Ce film met également en lumière les passions qui agitent le microcosme médiatique et, en particulier, l’amour inconditionnel des journalistes de compétition pour le seul arbitre de l’élection : le sondage. On invitera un candidat en fonction de sa popularité dans les sondages… sans jamais se demander si sa popularité dans les sondages n’est pas due, ne serait-ce que partiellement, à sa présence dans les médias. Ainsi, l’élection présidentielle est l’occasion de pointer du doigt le mépris réservé par les grands médias à ceux qu’ils appellent les « petits » candidats. Le crédit qui leur est accordé par les journalistes est malheureusement corrélé à leur score dans les sondages d’intention de vote… Et quand ils accèdent enfin au micro, les distorsions qualitatives se combinent aux distorsions quantitatives, car les contrôleurs d’antenne et autres intervieweurs s’emploient à les maltraiter. Exceptionnellement invités pour parler du fond, ils doivent d’abord faire face à une série de questions et remarques subalternes, consistant la plupart du temps à justifier leur existence.

Si la campagne pour l’élection de 2012 n’a pas échappé à cette règle, c’est dans l’émission « Le Grand Journal » de Canal +, régulièrement épinglée par Acrimed, que les disparités ont été les plus significatives. « Vous devez être le prototype du candidat inutile dans cette campagne. Totalement inutile. » C’est ainsi par exemple que Jean-Michel Aphatie, également interrogé dans le film, donnait son avis sur le pluralisme lorsqu’il s’exprimait face à Jacques Cheminade, sur Canal Plus, le 31 janvier 2012 [2].

Qu’importent les rares moments consacrés au fond et au programme des candidats, le message principal reste : il existe des candidats légitimes et d’autres illégitimes. Les premiers sont consacrés par les sondages, leurs commanditaires et leurs gardiens, les seconds sont enterrés, par les mêmes juges, avec « la morgue et le mépris » qu’on leur connaît parfois. À ce sujet, dans le film « DSK, Hollande, etc. », Eva Joly revient sur la façon dont elle a été traitée tout au long de cette campagne, et comment les médias ont mis en doute, avec une régularité insolente, sa candidature, ne l’interrogeant que rarement sur des enjeux politiques.

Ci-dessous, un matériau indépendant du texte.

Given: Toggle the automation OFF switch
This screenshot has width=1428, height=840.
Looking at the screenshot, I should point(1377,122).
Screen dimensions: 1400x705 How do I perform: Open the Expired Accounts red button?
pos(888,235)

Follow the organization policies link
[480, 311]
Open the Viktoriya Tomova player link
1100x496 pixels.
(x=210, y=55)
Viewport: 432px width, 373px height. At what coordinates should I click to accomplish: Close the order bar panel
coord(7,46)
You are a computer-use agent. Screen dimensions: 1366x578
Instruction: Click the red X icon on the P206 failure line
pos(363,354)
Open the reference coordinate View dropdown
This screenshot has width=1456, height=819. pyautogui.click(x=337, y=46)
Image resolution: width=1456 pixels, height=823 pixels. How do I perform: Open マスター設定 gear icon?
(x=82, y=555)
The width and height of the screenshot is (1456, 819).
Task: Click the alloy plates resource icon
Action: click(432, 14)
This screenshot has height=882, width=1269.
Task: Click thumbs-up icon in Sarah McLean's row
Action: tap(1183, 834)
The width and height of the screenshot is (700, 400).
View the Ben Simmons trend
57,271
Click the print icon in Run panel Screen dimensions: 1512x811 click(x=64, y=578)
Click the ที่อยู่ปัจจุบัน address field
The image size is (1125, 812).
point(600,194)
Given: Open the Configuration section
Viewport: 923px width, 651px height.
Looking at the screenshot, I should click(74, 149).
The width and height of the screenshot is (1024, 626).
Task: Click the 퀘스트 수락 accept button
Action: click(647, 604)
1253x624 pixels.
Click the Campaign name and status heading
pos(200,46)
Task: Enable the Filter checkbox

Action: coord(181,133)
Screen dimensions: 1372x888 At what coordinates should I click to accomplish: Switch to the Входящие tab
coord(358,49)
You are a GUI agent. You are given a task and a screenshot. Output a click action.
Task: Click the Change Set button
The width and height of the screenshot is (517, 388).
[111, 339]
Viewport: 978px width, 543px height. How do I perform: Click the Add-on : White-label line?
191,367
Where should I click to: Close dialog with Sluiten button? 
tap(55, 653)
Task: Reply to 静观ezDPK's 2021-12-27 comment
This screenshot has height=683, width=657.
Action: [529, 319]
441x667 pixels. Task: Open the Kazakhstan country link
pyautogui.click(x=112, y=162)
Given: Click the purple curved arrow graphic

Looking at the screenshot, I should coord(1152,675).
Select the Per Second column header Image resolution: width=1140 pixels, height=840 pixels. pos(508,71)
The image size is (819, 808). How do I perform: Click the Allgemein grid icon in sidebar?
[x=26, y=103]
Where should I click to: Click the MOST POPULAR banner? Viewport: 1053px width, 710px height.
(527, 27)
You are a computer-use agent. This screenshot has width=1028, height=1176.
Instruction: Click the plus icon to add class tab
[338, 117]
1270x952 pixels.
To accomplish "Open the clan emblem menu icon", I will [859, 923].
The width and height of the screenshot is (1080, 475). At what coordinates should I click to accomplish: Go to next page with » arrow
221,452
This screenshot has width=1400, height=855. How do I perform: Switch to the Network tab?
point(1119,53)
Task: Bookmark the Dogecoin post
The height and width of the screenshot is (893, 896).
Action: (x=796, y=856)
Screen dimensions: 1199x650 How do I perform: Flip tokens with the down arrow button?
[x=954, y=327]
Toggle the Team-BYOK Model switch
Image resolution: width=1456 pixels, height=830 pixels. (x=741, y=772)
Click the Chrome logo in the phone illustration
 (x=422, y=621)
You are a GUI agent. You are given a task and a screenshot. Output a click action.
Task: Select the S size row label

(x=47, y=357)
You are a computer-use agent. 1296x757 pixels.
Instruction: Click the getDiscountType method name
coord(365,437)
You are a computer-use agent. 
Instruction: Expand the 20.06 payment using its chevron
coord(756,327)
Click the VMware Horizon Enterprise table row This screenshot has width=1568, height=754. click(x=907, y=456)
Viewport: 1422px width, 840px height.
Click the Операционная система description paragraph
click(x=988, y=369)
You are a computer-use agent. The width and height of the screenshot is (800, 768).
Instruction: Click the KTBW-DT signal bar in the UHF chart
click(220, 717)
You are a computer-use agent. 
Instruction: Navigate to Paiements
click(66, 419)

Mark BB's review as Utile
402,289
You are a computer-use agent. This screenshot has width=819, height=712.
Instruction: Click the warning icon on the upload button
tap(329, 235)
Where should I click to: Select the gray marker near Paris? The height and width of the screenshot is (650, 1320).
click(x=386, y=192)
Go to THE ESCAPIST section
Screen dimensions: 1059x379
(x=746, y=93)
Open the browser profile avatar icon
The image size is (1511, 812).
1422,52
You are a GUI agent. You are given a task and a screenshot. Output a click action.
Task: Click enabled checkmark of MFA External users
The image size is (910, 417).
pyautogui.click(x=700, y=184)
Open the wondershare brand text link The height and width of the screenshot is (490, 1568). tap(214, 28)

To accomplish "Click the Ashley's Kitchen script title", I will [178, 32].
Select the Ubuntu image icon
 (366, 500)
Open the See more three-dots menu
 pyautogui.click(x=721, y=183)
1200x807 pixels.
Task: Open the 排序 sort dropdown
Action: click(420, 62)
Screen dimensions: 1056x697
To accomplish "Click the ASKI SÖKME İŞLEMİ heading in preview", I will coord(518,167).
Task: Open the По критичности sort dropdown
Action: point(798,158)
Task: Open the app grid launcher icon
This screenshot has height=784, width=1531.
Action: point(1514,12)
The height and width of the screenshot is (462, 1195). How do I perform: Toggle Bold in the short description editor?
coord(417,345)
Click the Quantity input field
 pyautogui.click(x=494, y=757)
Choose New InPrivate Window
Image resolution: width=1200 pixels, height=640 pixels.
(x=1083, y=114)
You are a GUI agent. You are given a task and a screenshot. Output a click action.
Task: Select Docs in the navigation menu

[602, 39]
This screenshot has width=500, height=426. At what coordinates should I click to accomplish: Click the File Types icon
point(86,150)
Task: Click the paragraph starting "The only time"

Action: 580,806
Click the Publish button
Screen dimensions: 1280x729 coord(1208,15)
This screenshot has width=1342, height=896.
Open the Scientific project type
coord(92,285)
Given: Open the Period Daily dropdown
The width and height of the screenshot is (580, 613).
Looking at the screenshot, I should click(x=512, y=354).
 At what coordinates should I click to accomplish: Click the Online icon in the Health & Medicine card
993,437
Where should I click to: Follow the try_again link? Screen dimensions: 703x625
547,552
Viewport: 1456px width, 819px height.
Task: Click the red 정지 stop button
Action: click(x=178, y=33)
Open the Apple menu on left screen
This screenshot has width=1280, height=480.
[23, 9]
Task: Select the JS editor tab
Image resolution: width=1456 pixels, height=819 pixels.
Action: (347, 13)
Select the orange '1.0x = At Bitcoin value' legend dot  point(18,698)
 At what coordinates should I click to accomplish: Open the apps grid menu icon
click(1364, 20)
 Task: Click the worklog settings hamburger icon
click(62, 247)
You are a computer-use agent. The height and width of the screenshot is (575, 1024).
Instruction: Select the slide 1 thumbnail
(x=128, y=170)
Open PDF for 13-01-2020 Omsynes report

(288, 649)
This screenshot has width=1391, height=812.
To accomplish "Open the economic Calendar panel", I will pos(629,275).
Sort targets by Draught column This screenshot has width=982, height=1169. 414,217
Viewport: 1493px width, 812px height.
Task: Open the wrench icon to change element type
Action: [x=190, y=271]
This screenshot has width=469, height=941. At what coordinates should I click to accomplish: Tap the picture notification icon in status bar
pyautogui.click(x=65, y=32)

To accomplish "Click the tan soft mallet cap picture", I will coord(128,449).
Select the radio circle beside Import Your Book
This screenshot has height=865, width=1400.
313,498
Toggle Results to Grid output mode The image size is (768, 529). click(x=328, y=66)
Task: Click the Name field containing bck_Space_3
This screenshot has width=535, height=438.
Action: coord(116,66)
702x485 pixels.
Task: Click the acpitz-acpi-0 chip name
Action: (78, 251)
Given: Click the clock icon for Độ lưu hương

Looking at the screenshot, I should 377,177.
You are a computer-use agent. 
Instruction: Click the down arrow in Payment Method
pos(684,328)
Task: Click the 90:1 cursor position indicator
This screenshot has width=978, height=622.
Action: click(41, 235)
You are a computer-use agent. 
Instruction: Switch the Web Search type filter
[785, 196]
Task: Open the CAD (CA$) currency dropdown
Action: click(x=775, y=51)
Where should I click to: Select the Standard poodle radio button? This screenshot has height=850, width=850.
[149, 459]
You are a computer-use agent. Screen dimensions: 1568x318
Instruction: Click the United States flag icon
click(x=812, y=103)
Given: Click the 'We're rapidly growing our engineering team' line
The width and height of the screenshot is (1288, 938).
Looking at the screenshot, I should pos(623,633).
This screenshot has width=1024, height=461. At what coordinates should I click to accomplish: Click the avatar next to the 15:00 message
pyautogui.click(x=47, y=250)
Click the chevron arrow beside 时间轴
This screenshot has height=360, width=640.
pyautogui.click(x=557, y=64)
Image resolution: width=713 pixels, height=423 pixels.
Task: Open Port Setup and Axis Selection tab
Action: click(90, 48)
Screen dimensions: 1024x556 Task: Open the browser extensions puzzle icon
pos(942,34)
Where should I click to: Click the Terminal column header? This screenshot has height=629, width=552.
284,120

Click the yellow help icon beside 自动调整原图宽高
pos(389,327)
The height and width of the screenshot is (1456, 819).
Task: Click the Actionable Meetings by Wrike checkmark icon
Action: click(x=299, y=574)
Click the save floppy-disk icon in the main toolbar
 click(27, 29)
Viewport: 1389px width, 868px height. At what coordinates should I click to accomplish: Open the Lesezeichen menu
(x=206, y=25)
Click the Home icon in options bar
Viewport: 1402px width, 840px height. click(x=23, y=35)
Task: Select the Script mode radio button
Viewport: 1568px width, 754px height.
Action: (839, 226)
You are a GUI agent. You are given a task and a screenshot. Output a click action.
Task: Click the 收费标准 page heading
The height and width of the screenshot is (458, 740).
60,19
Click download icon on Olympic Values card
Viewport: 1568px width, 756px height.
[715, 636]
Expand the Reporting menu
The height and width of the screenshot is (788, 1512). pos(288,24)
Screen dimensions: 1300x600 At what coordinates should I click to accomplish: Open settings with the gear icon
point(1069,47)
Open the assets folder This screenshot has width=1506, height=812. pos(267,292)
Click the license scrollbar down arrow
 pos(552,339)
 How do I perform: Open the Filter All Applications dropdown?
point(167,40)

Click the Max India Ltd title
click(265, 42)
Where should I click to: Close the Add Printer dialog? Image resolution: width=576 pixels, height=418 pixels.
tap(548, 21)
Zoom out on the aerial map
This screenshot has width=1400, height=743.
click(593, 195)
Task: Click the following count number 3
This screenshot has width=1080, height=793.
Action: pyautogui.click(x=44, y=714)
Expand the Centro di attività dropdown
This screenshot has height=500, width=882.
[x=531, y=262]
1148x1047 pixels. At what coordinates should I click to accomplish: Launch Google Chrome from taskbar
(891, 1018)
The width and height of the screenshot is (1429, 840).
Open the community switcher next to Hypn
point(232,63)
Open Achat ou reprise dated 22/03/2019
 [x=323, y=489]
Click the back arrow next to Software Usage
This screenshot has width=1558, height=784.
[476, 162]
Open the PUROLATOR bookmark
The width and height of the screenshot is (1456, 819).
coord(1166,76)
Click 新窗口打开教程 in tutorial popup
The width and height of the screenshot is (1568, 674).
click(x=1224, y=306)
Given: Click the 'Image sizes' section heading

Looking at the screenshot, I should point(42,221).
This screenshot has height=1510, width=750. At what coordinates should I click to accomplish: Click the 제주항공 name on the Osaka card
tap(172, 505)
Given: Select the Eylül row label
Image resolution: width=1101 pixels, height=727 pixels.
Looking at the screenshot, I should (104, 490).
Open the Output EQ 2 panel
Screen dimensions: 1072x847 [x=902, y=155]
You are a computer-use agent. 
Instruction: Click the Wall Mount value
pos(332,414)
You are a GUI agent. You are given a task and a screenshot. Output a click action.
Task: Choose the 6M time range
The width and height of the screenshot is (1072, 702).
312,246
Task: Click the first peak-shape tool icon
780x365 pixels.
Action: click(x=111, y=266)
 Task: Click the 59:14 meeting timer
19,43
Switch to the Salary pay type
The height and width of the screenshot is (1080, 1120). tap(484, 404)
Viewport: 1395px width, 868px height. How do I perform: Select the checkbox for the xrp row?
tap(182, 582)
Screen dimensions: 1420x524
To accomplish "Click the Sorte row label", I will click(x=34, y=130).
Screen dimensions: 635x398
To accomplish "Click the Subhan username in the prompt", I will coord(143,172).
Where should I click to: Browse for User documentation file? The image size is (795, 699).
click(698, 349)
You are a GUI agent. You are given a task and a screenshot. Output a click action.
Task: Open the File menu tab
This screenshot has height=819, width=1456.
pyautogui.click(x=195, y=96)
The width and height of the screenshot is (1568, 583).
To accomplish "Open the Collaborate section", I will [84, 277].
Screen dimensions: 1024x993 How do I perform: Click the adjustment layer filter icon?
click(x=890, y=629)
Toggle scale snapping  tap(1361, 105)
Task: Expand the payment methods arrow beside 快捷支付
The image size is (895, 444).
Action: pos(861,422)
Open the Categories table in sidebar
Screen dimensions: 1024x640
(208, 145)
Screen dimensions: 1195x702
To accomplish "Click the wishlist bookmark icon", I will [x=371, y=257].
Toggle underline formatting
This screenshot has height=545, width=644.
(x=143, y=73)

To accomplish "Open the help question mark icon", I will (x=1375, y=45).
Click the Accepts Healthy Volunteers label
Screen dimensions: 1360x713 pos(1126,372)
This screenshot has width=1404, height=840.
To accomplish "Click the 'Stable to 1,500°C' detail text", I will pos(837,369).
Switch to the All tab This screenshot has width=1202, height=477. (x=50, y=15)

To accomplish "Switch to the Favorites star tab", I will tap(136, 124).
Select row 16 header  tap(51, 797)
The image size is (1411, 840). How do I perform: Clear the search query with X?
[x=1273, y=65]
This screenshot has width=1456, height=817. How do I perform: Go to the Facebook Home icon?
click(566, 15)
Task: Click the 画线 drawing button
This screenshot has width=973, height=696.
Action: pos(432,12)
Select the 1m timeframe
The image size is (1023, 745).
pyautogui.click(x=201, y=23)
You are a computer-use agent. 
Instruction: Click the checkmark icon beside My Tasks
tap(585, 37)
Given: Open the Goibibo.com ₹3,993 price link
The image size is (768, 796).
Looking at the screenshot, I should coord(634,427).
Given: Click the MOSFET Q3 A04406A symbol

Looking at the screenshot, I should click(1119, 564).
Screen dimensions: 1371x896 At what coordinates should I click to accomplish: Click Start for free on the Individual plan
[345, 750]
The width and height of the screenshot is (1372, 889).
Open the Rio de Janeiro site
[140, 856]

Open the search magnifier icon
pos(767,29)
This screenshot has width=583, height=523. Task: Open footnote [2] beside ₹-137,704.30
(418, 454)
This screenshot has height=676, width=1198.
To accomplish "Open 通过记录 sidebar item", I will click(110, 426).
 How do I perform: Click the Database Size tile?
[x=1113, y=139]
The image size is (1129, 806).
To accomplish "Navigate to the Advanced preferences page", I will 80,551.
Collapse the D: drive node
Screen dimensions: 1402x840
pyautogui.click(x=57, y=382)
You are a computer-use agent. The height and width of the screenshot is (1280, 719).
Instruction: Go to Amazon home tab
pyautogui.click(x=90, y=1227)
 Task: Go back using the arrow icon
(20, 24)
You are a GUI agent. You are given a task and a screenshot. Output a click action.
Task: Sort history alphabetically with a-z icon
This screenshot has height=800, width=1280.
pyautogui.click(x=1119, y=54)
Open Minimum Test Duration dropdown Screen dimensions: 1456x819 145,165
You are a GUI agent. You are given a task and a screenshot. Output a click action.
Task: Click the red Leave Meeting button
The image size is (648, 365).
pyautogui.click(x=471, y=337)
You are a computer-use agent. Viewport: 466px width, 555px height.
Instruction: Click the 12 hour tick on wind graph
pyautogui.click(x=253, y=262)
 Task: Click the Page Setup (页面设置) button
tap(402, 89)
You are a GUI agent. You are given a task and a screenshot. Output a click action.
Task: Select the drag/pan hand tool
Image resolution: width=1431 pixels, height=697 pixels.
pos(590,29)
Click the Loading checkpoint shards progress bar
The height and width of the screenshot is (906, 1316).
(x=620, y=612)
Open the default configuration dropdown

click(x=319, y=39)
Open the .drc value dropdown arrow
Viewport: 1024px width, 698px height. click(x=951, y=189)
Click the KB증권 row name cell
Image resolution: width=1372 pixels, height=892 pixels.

En commentant une campagne comme un match à coups de sondage quotidiens, on ne peut aborder le fond, les questions sociales, économiques, internationales, qu’en pointillés. Et lorsque le fond est (enfin) abordé, il se fait dans un cadre bien précis. Brygo, Carles et Van Opstal, montrent bien que si les médias en question contribuent à dépolitiser le débat politique, ils se comportent en même temps en fervents défenseurs d’un statu quo idéologique, politique et institutionnel.